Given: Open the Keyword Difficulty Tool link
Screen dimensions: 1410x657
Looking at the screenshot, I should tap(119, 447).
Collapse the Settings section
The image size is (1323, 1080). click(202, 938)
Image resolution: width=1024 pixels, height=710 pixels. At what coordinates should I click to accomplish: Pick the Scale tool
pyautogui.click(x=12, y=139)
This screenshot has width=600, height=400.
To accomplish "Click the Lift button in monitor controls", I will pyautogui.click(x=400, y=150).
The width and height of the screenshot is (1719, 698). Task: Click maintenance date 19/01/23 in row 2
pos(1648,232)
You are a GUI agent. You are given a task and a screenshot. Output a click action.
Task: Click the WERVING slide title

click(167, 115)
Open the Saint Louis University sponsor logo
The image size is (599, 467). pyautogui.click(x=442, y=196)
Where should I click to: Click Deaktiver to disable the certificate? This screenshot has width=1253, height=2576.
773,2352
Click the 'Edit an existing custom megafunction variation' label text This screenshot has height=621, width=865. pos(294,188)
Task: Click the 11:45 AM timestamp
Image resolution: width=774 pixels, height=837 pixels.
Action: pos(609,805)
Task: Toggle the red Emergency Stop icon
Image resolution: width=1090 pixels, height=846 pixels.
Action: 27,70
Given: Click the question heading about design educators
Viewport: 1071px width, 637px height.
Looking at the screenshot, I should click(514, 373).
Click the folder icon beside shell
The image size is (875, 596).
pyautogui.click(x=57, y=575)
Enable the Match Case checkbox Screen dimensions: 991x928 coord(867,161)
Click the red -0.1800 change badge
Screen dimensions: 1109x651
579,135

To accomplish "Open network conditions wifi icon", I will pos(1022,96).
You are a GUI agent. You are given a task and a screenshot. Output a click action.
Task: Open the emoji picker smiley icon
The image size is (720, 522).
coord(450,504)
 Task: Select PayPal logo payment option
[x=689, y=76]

Exercise instructions: Write out each line exactly, starting with the line that contains "Image resolution: width=1024" and stopping after the last line of the data.

Task output:
Image resolution: width=1024 pixels, height=710 pixels. At what coordinates should I click to accomplish: Pick the Scale tool
pyautogui.click(x=12, y=139)
This screenshot has width=600, height=400.
To accomplish "Click the Lift button in monitor controls", I will pyautogui.click(x=400, y=150).
The width and height of the screenshot is (1719, 698). Task: Click maintenance date 19/01/23 in row 2
pos(1648,232)
You are a GUI agent. You are given a task and a screenshot. Output a click action.
Task: Click the WERVING slide title

click(167, 115)
Open the Saint Louis University sponsor logo
The image size is (599, 467). pyautogui.click(x=442, y=196)
Where should I click to: Click Deaktiver to disable the certificate? This screenshot has width=1253, height=2576.
773,2352
Click the 'Edit an existing custom megafunction variation' label text This screenshot has height=621, width=865. pos(294,188)
Task: Click the 11:45 AM timestamp
Image resolution: width=774 pixels, height=837 pixels.
Action: pos(609,805)
Task: Toggle the red Emergency Stop icon
Image resolution: width=1090 pixels, height=846 pixels.
Action: 27,70
Given: Click the question heading about design educators
Viewport: 1071px width, 637px height.
Looking at the screenshot, I should click(514, 373).
Click the folder icon beside shell
The image size is (875, 596).
pyautogui.click(x=57, y=575)
Enable the Match Case checkbox Screen dimensions: 991x928 coord(867,161)
Click the red -0.1800 change badge
Screen dimensions: 1109x651
579,135

To accomplish "Open network conditions wifi icon", I will pos(1022,96).
You are a GUI agent. You are given a task and a screenshot. Output a click action.
Task: Open the emoji picker smiley icon
The image size is (720, 522).
coord(450,504)
 Task: Select PayPal logo payment option
[x=689, y=76]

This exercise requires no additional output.